Indian Gaming Regulatory Act

The IGRA requires that any Indian gaming be conducted on “Indian lands.”  See, 25 U.S.C. § 2701(5).  IGRA defines “Indian lands” as:

(A)  all lands within the limits of any Indian reservation; and

(B)   any lands title to which is either held in trust by the United States for the benefit of any Indian tribe or individual or held by any Indian tribe or individual subject to restriction by the United States against alienation and over which an Indian tribe exercises governmental power.

25 U.S.C. § 2703(4).

            Parcels 1 and 2, at issue in this opinion, meet the definition of subsection (A).  It is well established that Rancherias are “for all practical purposes” reservations.  Solicitor’s Opinion, M-28958 (April 26, 1939), 1 Op. Sol. On Indian Affairs 891 (U.S.D.I. 1979); cf. Oklahoma Tax Commission v. Citizen Band of Potawatomi Indian Tribe, 498 U.S. 505, 511 (1991).  When the district court ordered that the Rancherias be restored to Indian country “as they existed immediately prior to their purported termination under the Rancheria Act,” the Picayune Rancheria returned to its status as an Indian reservation.  See, Stipulation to Restoration of Indian Country and Order, Hardwick II.  The parcels of land at issue are within the limits of the Rancheria boundaries as re-established by the district court’s order.  They are, thus, lands within the limits of an Indian reservation.  The Pacific Region of the Bureau of Indian Affairs (BIA) sent us a report in July, 1999 that confirms that the land intended to be used for gaming is located within those boundaries.  See, Report and Map, Attached.[1]

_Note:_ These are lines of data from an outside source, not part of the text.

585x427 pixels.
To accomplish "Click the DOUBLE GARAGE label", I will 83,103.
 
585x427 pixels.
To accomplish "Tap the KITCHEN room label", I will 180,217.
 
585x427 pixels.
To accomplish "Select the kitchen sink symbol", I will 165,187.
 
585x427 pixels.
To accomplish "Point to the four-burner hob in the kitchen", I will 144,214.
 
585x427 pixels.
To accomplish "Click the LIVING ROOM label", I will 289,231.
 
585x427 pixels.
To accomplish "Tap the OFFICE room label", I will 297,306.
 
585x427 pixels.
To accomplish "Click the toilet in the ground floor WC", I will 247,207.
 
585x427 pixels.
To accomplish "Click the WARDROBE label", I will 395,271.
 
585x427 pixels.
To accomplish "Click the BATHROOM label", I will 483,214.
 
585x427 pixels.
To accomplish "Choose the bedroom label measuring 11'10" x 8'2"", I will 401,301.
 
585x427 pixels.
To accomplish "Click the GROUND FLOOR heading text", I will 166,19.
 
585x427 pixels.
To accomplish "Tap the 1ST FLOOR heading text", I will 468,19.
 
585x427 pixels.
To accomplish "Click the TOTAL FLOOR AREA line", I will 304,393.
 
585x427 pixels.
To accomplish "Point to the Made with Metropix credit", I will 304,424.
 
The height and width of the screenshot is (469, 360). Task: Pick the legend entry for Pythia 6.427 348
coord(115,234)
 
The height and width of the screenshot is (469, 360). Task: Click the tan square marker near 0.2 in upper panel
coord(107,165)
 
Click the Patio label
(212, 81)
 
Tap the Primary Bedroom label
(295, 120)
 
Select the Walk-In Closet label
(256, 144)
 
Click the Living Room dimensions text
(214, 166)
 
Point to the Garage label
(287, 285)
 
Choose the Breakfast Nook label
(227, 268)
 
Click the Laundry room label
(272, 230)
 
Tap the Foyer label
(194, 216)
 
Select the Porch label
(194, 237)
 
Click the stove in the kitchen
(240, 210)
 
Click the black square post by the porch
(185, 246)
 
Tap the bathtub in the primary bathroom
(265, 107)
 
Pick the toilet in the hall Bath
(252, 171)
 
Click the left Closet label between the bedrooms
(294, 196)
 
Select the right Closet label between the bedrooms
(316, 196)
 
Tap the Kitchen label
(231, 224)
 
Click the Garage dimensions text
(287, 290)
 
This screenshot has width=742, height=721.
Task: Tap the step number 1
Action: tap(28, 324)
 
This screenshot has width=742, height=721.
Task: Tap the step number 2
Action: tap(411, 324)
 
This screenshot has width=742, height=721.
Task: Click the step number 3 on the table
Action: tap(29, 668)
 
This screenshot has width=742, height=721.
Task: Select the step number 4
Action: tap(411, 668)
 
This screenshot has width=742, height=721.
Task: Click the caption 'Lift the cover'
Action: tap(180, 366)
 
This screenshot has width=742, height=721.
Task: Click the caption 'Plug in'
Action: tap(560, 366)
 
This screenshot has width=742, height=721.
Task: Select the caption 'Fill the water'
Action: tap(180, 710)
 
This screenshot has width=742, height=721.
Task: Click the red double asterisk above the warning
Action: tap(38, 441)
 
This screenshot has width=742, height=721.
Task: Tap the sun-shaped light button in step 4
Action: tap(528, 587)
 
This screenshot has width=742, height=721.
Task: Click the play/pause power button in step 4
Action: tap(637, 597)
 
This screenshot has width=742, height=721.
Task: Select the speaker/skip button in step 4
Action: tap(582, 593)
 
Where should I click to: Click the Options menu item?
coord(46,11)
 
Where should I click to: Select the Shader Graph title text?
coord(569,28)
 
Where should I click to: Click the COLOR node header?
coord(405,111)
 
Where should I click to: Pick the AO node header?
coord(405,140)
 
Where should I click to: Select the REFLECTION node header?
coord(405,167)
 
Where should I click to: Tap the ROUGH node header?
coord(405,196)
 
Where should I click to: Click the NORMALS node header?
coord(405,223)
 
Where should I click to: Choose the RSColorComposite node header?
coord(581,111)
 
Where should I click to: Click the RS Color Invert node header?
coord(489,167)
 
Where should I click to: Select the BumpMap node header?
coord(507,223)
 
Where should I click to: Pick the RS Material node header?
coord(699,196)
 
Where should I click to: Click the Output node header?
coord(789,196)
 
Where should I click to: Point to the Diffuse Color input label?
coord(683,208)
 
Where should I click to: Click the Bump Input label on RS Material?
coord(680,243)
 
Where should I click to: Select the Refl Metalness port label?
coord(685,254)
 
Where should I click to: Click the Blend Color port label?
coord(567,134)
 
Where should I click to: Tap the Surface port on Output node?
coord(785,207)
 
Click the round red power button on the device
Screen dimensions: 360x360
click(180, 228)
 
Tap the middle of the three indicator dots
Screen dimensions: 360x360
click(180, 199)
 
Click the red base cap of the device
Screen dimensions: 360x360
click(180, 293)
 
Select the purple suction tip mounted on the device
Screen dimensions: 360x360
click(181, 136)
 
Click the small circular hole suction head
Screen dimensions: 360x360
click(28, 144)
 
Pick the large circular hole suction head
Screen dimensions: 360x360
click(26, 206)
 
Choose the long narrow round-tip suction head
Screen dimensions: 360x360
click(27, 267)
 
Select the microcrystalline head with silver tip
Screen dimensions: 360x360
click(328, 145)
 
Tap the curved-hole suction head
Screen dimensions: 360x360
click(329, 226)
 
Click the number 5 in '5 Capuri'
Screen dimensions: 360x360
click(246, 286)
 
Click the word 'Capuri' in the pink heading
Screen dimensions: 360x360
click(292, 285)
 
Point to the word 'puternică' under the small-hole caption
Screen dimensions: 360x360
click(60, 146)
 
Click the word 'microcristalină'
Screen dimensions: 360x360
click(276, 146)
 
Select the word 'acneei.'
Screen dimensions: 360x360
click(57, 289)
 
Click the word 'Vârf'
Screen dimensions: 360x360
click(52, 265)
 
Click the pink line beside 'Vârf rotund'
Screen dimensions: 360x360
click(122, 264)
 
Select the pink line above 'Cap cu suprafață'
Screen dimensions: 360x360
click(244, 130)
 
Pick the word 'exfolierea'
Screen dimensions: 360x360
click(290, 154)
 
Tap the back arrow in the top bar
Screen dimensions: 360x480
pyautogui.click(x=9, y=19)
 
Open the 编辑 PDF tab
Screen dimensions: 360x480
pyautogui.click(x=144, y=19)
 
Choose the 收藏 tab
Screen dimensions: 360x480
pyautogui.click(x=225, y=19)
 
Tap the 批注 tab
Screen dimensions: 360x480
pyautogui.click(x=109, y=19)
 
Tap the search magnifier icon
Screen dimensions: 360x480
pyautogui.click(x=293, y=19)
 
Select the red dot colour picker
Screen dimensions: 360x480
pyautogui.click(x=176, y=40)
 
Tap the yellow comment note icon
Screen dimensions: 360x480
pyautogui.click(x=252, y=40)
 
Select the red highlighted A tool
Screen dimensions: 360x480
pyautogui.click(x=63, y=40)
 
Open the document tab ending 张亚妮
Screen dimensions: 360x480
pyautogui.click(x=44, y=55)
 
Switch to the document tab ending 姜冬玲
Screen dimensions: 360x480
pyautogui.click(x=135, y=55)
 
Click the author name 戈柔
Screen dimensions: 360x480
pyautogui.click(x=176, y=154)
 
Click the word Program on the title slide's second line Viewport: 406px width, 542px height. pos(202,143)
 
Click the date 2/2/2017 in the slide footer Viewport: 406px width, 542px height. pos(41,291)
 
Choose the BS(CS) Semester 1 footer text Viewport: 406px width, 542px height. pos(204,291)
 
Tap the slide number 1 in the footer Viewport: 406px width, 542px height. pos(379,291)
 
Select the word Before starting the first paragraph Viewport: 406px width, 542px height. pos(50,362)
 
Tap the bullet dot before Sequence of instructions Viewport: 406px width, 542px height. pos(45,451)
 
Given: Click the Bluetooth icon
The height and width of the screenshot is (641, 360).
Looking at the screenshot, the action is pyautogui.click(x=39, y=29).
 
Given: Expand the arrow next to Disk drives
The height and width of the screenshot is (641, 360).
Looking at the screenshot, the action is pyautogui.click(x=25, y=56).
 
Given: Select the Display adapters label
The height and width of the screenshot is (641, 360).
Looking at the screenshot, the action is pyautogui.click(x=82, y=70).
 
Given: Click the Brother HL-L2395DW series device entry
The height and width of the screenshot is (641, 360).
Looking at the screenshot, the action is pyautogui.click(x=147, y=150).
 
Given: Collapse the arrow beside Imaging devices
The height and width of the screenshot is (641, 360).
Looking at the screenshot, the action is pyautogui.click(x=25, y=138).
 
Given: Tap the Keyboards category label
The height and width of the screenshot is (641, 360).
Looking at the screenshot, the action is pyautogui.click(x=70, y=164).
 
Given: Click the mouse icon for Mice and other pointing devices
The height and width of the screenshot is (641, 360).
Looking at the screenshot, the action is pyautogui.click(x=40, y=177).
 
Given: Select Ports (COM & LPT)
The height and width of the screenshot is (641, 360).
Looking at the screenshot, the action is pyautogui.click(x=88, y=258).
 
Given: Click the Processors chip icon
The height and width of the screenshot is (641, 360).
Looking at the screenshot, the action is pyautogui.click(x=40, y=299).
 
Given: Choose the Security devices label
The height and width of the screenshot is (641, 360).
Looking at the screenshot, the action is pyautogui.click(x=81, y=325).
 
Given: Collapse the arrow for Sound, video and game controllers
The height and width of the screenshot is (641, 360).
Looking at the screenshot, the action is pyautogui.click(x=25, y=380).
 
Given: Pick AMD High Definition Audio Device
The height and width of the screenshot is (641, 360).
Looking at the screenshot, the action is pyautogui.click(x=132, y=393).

            While the United States, as co-defendant in Hardwick II, did not sign the 1987 stipulation because it concerned Madera County Government tax issues, the United States did sign the underlying stipulation that restored the Tribe in 1983.  In that stipulation, the United States agreed and the Court held that it would not determine the boundaries of the Rancheria yet, but, “shall retain jurisdiction to resolve this issue in further proceedings herein.”  The stipulated judgment that plaintiff and defendant Madera County finalized in 1987, was one of the “further proceedings” anticipated by the 1983 stipulation.  The 1987 stipulation also provides that the Rancheria, “shall be treated by  . . . the United States of America as any other federally recognized Indian reservation.”  For these reasons the United States considers itself bound by both stipulations.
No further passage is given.